A pale little girl that Angel gravitated towards, changing her nappy and even feeding her when Toyah took one of her ‘sicky stomachs’, but her mother didn’t like it. Didn’t like the attention her daughter got, when she was ignored.
‘You don’t like me,’ Toyah said.
‘Not much,’ admitted Angel.
‘Ah well,’ she stood up, dismissing her with a wave. ‘Don’t suppose you’ll mind me taking a few fags for later?’
She lifted the packet of Silk Cut and lighter and put them in the side pocket of her gown.
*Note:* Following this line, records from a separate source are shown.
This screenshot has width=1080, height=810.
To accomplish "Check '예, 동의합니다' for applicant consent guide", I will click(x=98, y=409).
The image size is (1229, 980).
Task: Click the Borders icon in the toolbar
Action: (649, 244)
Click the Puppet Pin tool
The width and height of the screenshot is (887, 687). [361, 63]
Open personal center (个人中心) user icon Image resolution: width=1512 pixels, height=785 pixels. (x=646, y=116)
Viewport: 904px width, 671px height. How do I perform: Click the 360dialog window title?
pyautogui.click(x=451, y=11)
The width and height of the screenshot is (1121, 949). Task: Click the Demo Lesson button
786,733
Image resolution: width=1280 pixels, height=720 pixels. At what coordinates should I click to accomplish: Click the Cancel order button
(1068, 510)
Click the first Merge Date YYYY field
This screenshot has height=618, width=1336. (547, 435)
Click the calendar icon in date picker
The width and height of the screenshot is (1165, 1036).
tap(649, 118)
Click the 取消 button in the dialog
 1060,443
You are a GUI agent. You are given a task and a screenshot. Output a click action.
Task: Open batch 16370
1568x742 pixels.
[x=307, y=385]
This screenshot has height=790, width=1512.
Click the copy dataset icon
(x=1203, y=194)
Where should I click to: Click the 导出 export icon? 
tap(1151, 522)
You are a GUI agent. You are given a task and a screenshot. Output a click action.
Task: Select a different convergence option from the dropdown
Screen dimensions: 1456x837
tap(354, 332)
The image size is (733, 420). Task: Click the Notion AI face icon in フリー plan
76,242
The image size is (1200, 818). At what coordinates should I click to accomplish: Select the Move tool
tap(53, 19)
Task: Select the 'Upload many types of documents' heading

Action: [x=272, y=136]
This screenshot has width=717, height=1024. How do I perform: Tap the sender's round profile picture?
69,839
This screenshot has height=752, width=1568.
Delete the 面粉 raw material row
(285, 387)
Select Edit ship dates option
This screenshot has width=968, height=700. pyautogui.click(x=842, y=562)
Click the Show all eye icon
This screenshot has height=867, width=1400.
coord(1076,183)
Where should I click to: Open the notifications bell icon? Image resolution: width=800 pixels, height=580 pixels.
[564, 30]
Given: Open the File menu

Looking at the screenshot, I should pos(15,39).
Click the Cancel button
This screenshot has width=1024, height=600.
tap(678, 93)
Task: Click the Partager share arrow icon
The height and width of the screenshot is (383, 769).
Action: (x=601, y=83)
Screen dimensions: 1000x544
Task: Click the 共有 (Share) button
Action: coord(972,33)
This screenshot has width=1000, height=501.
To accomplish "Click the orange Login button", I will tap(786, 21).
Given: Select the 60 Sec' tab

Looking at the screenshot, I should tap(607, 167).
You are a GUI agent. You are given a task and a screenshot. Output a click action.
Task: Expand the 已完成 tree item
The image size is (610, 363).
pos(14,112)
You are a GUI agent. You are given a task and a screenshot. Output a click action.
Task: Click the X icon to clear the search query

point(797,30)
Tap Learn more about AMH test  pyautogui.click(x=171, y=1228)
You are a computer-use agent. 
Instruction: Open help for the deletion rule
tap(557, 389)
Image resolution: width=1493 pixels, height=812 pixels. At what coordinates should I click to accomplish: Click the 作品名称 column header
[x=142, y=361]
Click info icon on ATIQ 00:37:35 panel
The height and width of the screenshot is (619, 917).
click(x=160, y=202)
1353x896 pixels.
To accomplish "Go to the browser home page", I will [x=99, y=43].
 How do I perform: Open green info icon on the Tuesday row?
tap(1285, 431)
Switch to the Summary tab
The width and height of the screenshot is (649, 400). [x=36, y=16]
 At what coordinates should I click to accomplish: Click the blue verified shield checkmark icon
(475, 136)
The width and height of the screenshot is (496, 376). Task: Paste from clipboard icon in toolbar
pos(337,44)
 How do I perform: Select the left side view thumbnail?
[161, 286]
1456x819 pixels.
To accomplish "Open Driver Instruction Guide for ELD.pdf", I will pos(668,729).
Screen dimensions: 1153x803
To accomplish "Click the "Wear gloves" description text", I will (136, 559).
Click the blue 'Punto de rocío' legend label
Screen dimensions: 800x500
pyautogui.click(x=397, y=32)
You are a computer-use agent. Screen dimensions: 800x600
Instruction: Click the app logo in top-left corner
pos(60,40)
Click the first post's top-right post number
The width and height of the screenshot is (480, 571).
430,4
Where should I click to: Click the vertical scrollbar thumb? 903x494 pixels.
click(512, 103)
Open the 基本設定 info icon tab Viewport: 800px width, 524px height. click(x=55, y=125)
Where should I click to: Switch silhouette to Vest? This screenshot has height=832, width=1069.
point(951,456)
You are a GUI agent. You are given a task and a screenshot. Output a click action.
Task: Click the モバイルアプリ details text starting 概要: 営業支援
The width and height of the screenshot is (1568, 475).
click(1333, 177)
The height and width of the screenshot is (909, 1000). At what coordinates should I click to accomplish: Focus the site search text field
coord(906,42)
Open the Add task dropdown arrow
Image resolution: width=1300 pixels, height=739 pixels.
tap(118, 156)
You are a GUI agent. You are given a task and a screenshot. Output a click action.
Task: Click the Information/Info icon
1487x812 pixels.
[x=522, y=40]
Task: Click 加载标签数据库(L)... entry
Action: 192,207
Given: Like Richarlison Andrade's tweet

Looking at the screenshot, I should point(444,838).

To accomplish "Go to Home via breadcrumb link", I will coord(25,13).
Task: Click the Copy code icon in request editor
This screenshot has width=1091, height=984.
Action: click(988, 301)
Angel dropped the basket and stepped forward to meet her at the door. ‘Aye, I dae mind.’
Toyah screamed, ‘Yah wee cow!’ Grabbed at her hair, but her hands slipped off.
Angel stuck the head on her Toyah’s nose, it bloomed red and Toyah tripped backwards and sideway over the bench. Toyah scrambled to get up, elbows flapping and hands reaching for the bench. Angel kicked her in the face, catching her cheek, her head bending to the side, with an ‘ow’ sound escaping from her mouth. When she tried to get up again, Angel kicked her even harder. She sunk into a spot near the wall with her arms up over her head sobbing.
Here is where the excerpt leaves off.